Comparative serial virologic and serologic studies of symptomatic and subclinical congenitally and natally acquired cytomegalovirus infections

Comparative serial virologic and serologic studies of symptomatic and subclinical congenitally and natally acquired cytomegalovirus infections

S Stagno et al. J Infect Dis. 1975 Nov.

Abstract

Infants with congenitally (38) and natally (17) acquired cytomegalovirus infection were prospectively studied by means of virologic and multiple serologic assays. These infections were characterized by chronic viral excretion (measured in years). The quantity of virus excreted in the urine during early infancy was significantly greater in infants who acquired infection in utero, particularly amon those born with overt disease; thereafter, all three groups (congenital symptomatic, congenital asymptomatic, and natal) excreted similar amounts of virus. The patterns of antibody responses, particularly the fluorescent antibody response to the early antigen and the complement-fixing antibody response, further indicated that congenitally infected infants (especially symptomatic ones) bear a greater antigenic burden than do natally infected infants.
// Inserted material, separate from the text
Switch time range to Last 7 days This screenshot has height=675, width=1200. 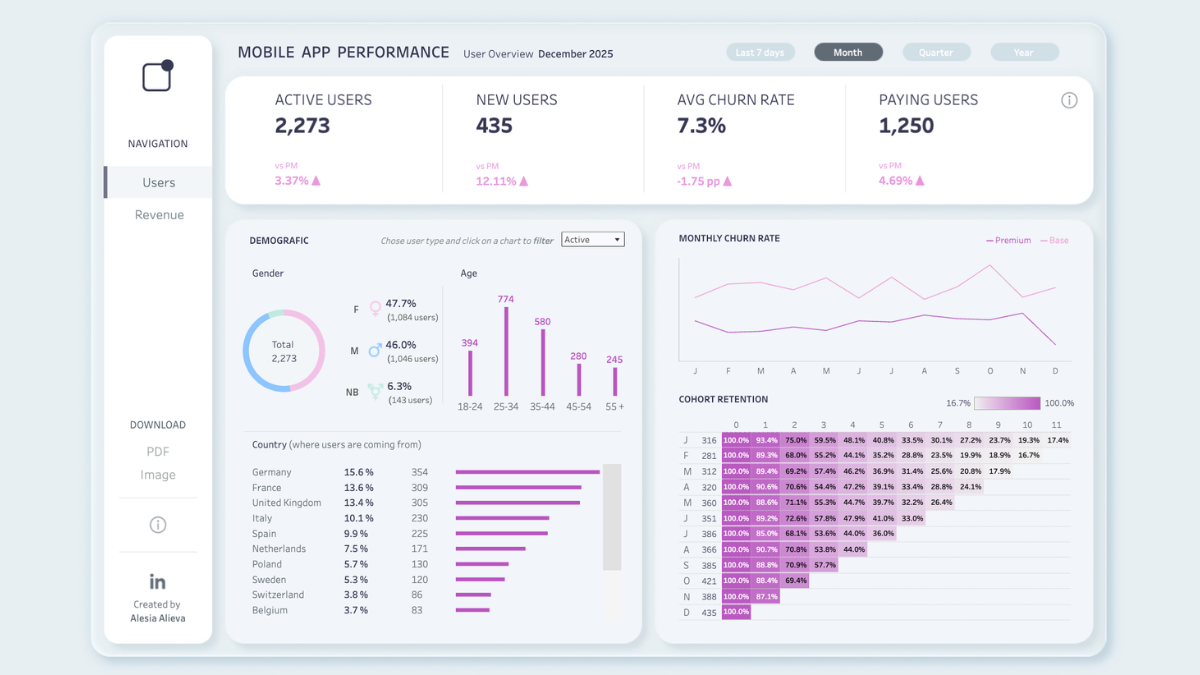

From a diagnostic standpoint, the test for fluorescent antibody to the late antigen was the most sensitive assay, whereas the test for complement-fixing antibody proved to be the least useful, The indirect hemagglutination assay, although performed only in infants with natal infection, was only slightly less sensitive than the fluorescent antibody procedure; by the former technique, diagnostic rises were detected in all but one infant after the onset of viruria.